_Consigne_:
Mettez sous forme de liste JSON de chaînes les lignes ci-dessous, de celle qui contient « Select the Helirõhutase row label » jusqu'à la fin, à raison d'une chaîne par ligne et sans les lignes vides. Laissez les images hors de la réponse.

_Lignes fournies_:
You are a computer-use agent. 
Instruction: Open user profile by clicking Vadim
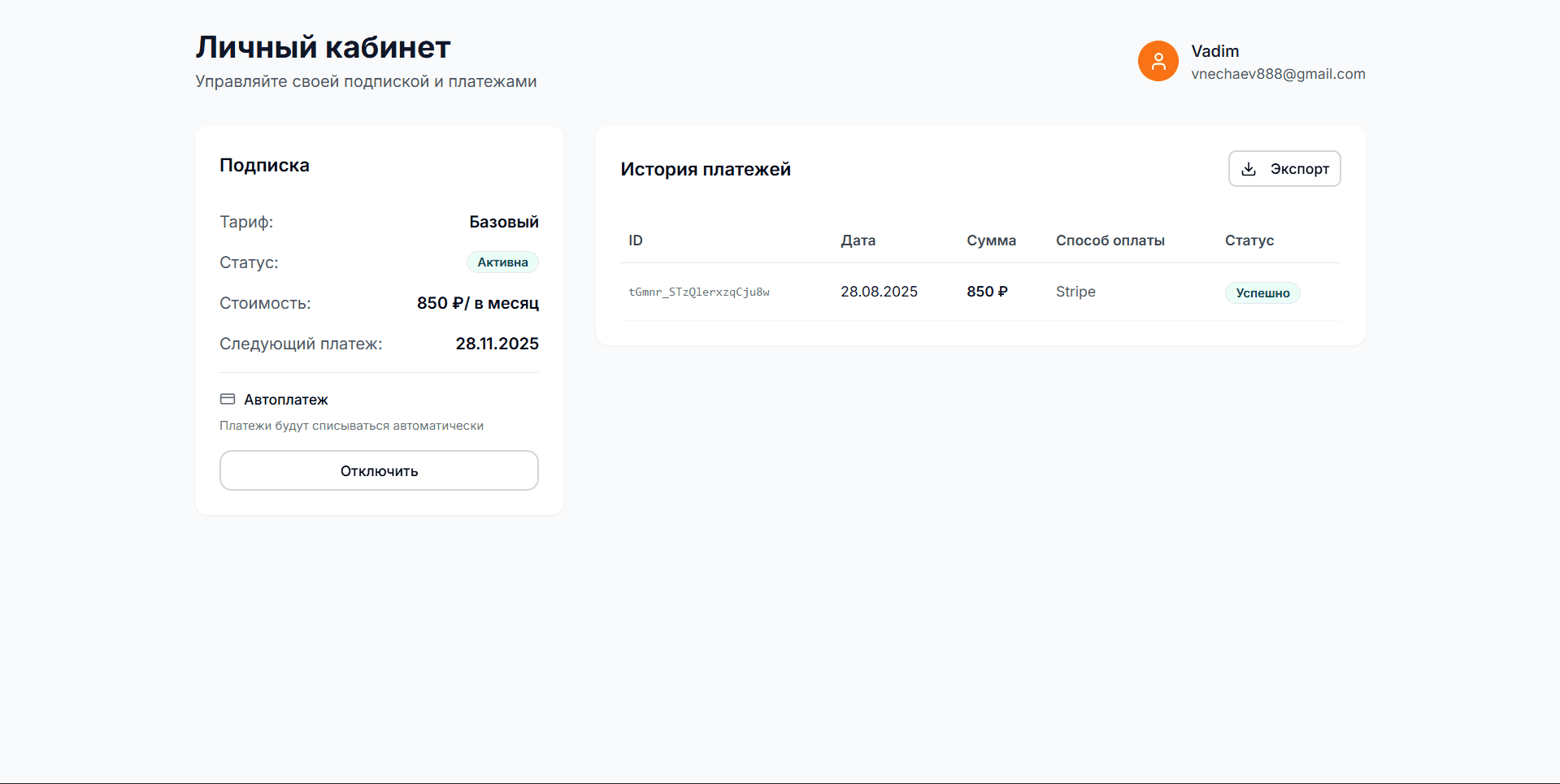click(x=1215, y=50)
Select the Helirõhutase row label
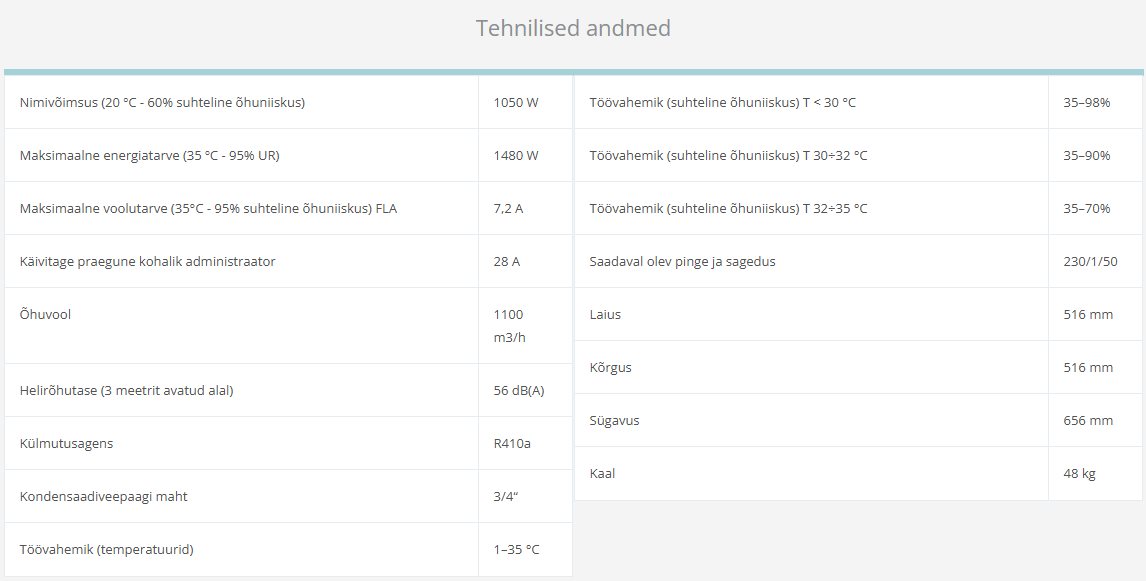 (x=126, y=391)
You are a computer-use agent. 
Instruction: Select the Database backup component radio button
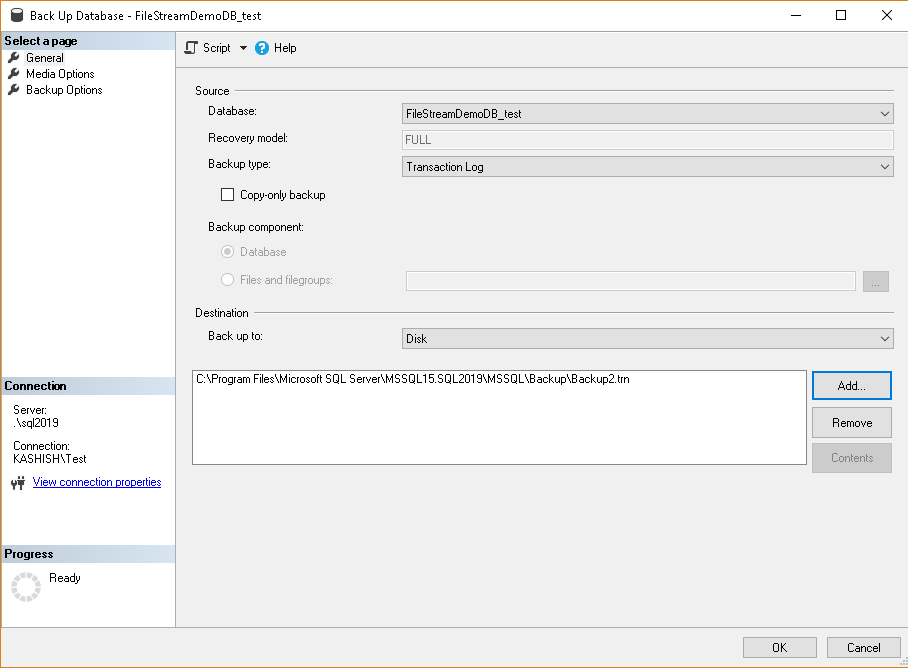228,252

_Résultat de l'exercice_:
[
  "Select the Helirõhutase row label",
  " (x=126, y=391)",
  "You are a computer-use agent. ",
  "Instruction: Select the Database backup component radio button",
  "228,252"
]